Dice Coefficient
What it is
The Dice coefficient (also Sorensen-Dice, F1 measure on sets) quantifies set similarity as twice the intersection divided by the sum of cardinalities. It ranges from 0 to 1 and can be interpreted as the harmonic mean of precision and recall.
How it works
For sets A and B:
Dice(A, B) = 2 * |A ∩ B| / (|A| + |B|)
Symmetric metric. Can be applied to token sets, ngrams, or any discrete elements.

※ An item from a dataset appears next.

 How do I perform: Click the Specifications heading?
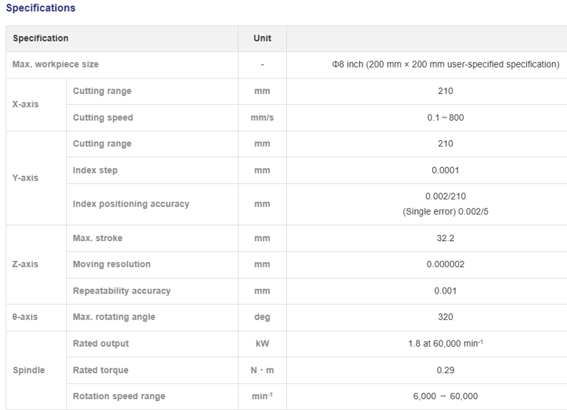pos(41,8)
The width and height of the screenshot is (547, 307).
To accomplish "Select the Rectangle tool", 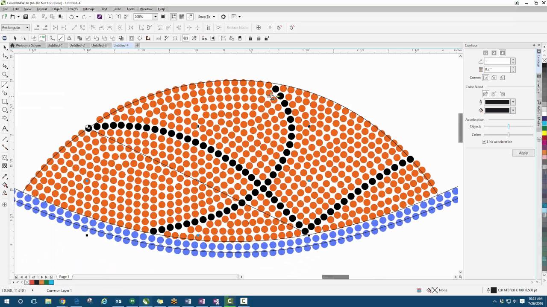I will tap(5, 101).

For text, often computed on word or ngram sets.
Relationship to Jaccard: Dice = 2 * Jaccard / (1 + Jaccard)
[illustrate: Two sets with intersection and cardinalities marked; show Dice vs Jaccard comparison]
Example
A = {“the”, “quick”, “brown”, “fox”} (|A| = 4) B = {“the”, “brown”, “dog”} (|B| = 3)

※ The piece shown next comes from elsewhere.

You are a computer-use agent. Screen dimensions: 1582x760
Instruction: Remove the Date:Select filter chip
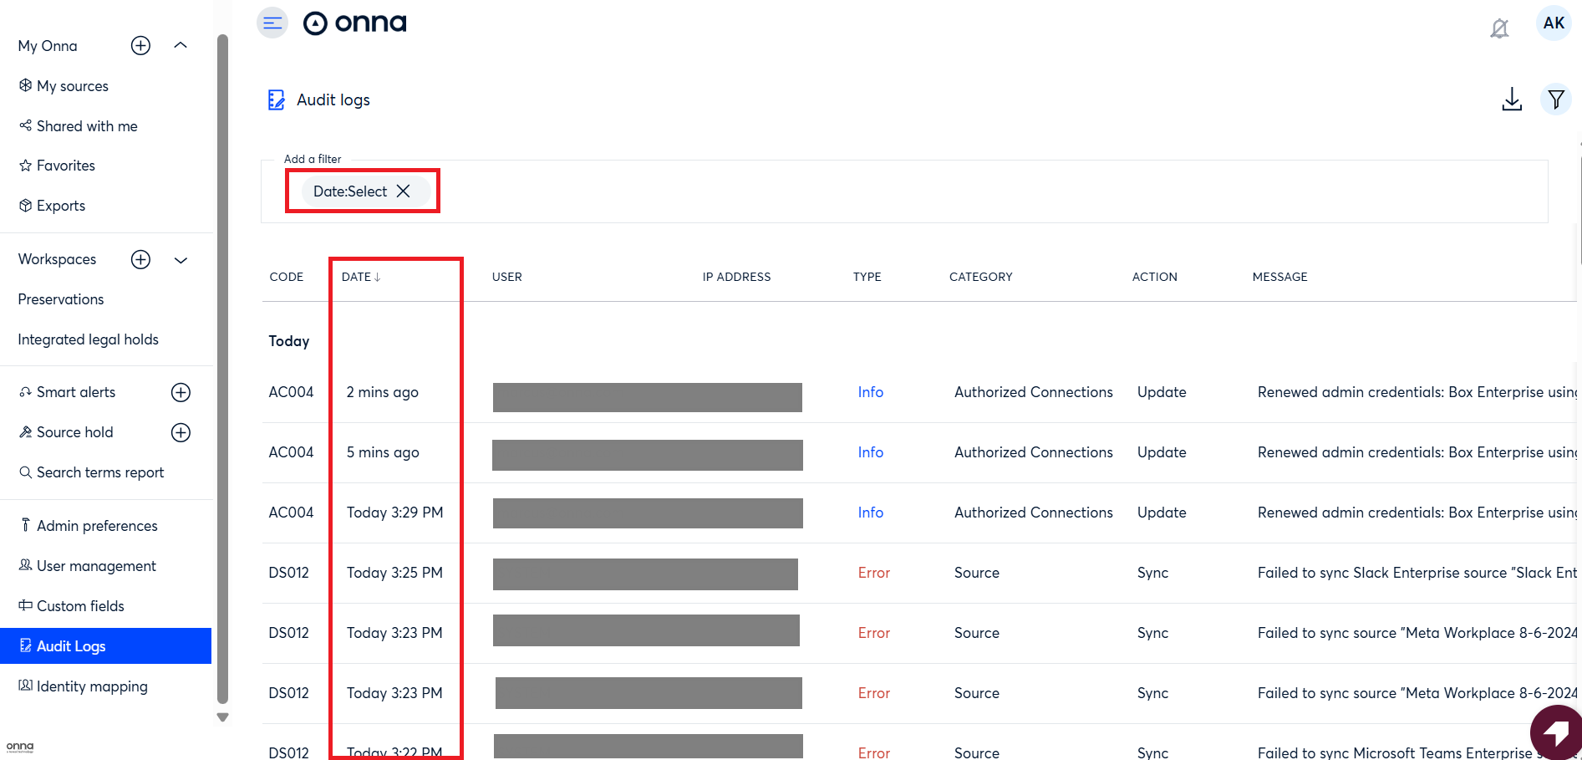(x=404, y=191)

Intersection: {“the”, “brown”} (size 2)
Dice = (2 * 2) / (4 + 3) = 4/7 ≈ 0.571
Compare: Jaccard = 2/5 = 0.4 (different weighting)
Variants and history
Introduced by Dice (1945) and Sorensen (1948) independently. Equivalent to F1 score when sets represent true/false positives. Useful in ecology, bioinformatics, and information retrieval. Often used for bigram similarity and text document comparison.
When to use it
Document and text similarity via tokens or bigrams. Emphasises intersection more than Jaccard (reaches 1 more easily). Use when intersection importance outweighs symmetric difference. Common in duplicate detection and near-duplicate document clustering.